In order to be able to deal with the challenges identified above and the various obligations under the different tax transparency regulations (incl. the detection of tax fraud indicators), it is important for life insurance companies to have updated internal procedures and processes in place considering the interaction between the different regulations. As a concrete example, if a life insurance company identifies the use of a fake tax residency by a policyholder, this finding has an impact on the CRS reporting which is performed based on the tax residence. A fake tax residence is also an indicator of tax fraud listed under the CSSF Circular 17/650 and has to be reported to the FIU, and it may constitute a cross-border reportable arrangement under DAC6 under hallmark D1.

Given the volume of life insurance contracts and operations to be reviewed, it is crucial for life insurance companies to have an efficient operating model with a clear risk-based approach in place to prioritize the review of client files. In this respect, it might be helpful to leverage on the data encoded in the system and extract some key elements of the contracts (e.g. date of the subscription, source of funds, tax residence, etc.).

The following elements can constitute key drivers in terms of risk of tax fraud: the origin of wealth, the source of funds and the tax residence of the policyholder and beneficiary. As an example in case of a succession, the policyholder should be in a position to provide the life insurance company with some documentation evidencing the declaration of the succession and explanation how the de cujus built his wealth. The lack of documentation or inconsistent explanations about the inherited funds could raise a doubt and, if not cleared, trigger a suspicion of tax fraud. In case the funds are coming from another jurisdiction than the jurisdiction of tax residence of the involved persons (especially from high-risk countries) without any reasonable explanation, further investigations would be required as well to assess whether the doubt is justified.

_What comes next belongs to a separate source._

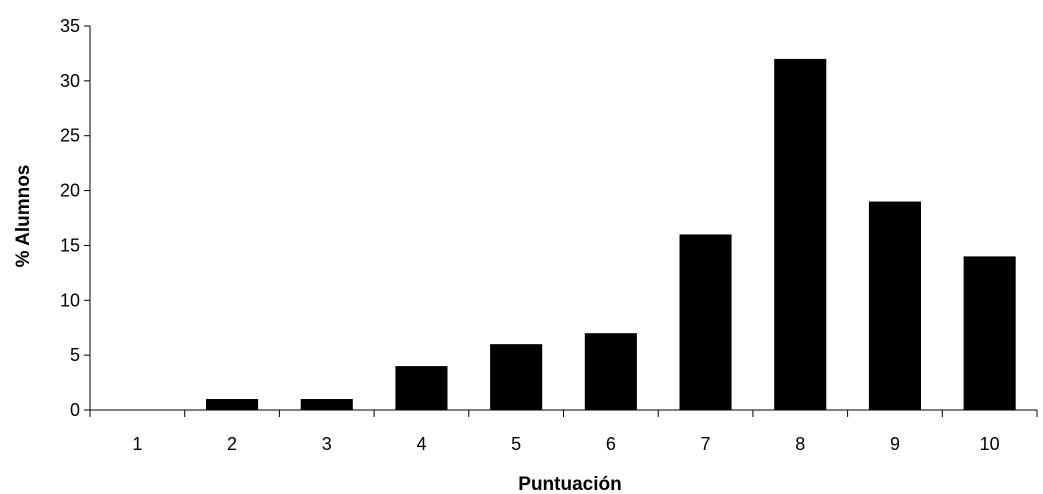 Image resolution: width=1043 pixels, height=494 pixels. What do you see at coordinates (70, 81) in the screenshot?
I see `y-tick-label: 30` at bounding box center [70, 81].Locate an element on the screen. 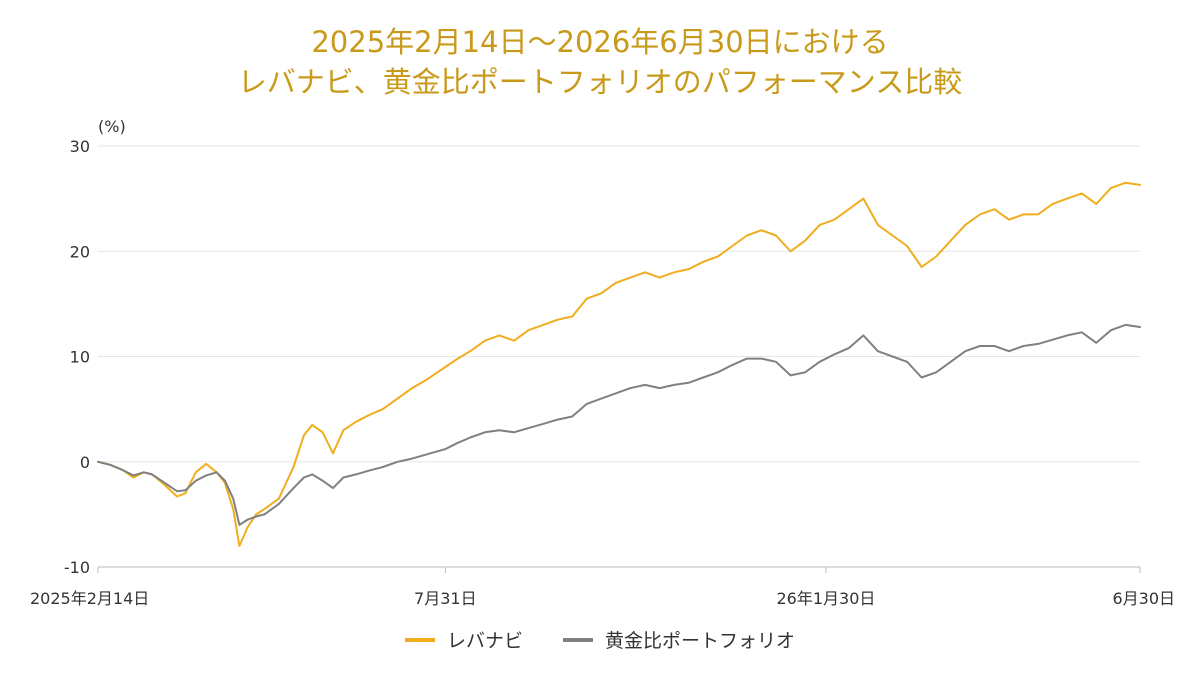 The width and height of the screenshot is (1200, 680). legend-label-series-1: レバナビ is located at coordinates (484, 641).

Given the complexity, practical guidance and the use of checklists might facilitate the review and could be used for audit trail purposes. The practical guidance could consider regulatory provisions of the life insurance company's main markets and basic tax knowledge about those distribution markets (e.g. obligation of declaration of donation/inheritance within their main markets of distributions). In addition, checklists and the consistency of the methodology used might guide less-experienced employees through the review and identify those cases that would need to be escalated or for which additional documentation would need to be obtained. In this respect, it is of utmost importance that employees are familiar with the operational processes and trained accordingly. In addition, roles and responsibilities within the organization should be clearly defined to have a common understanding of the process to be followed and to avoid certain tasks being forgotten or done twice.

To conclude, life insurance companies should be able to answer detailed questions they might receive from the regulator or foreign tax authorities with respect to AML Tax aspects. In case of audits performed by the CAA, they have to be able to explain their risk assessment and to demonstrate the actions performed during the lifecycle of the contract. A complete and consistent client file including the tax aspects is the prerequisite to be compliant with their professional AML/CFT obligations.